The Daily Telegraph

Southern Rail’s drivers are taking us for a ride – stop the gravy train

- charlotte lytton follow Charlotte Lytton on Twitter @charlottel­ytton; read more at telegraph.co.uk/opinion

When your working life has only ever consisted of minimum wage jobs, late-night emails from your boss, and the ongoing battle to make tomorrow’s lunch at the end of the long day rather than spend more nonexisten­t pennies on an overpriced sandwich, the thought of a £75,000-a-year pay packet sounds, if not like sheer fantasy, then pretty appealing.

Not so for the train drivers at Southern Rail, who have rejected this very sum in their ongoing dispute over staffing that has caused some 300,000 passengers 15 months of travel misery. The deal would have seen their wages rise by 24 per cent to £61,000 for a 35-hour, four-day working week, with the possibilit­y of further earnings from taking on a fifth day as overtime, which many drivers do.

Yes, that’s right, Southern passengers. Your train driver has just turned down 75 grand. It’s probably just as well delays are so monumental – it’ll give you the time you need to pick your jaws up off the floor.
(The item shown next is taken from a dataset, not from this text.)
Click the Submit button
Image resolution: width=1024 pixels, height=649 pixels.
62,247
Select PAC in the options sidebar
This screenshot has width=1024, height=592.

Everyone’s entitled to a fair wage. But exploiting your power over the (considerab­ly poorer) customers of your essential service isn’t fair, it’s a luxury most millennial­s can only dream of. Yes, we may blow what little disposable income we have on cleaners, as recent research showed, or holidays that look particular­ly appealing to Instagram pals with whom we haven’t had a real conversati­on in the past decade. But when salaries are so low you know you’ll never make a dent in any purchase of substance, a clean rented bedsit and a nice beach somewhere are as good as it gets.

I’m not suggesting that every 20-something deserves a 25 per cent pay rise (nice as that’d be). But given the way the Southern strikers have held passengers over a barrel for the best part of a year and a half, with disabled travellers left in the lurch, unable to board over-stuffed carriages, patients coming into London missing crucial hospital appointmen­ts, not to mention workers forced to leave home at the crack of dawn just to get to the office at all, it’s a wonder we haven’t all jacked in our own jobs and applied to become Southern Rail drivers. But of course we can’t.

So hacked off commuters are now making their voices heard in other ways, with the Tories losing seats in constituen­cies like Croydon and Eastbourne – areas badly hit by the Southern saga – in this month’s general election.

The party’s refusal to tackle what has been called the worst rail crisis for two decades hurt it badly – not least among us young voters, whose rail memories consist only of privatisat­ion and persistent cancellati­ons, and do not stretch back to the slam-door era nightmare of 1970s British Rail. With housing costs pushing under-35s out of the capital, the track warfare waged by Southern drivers means we can now barely get to the jobs we need to afford to live anywhere at all.

Politician­s pontificat­e about how best to draw in us younger voters, shelling out thousands on awkward social media campaigns urging them to pause workin’ and ravin’ in order to focus on policies, but do you know what would have more sway at ballot boxes than celebrity endorsemen­ts and clunky hashtags? A little bit of old-fashioned fairness. Tackling the fat-cat train drivers and their unions might be a good place to start.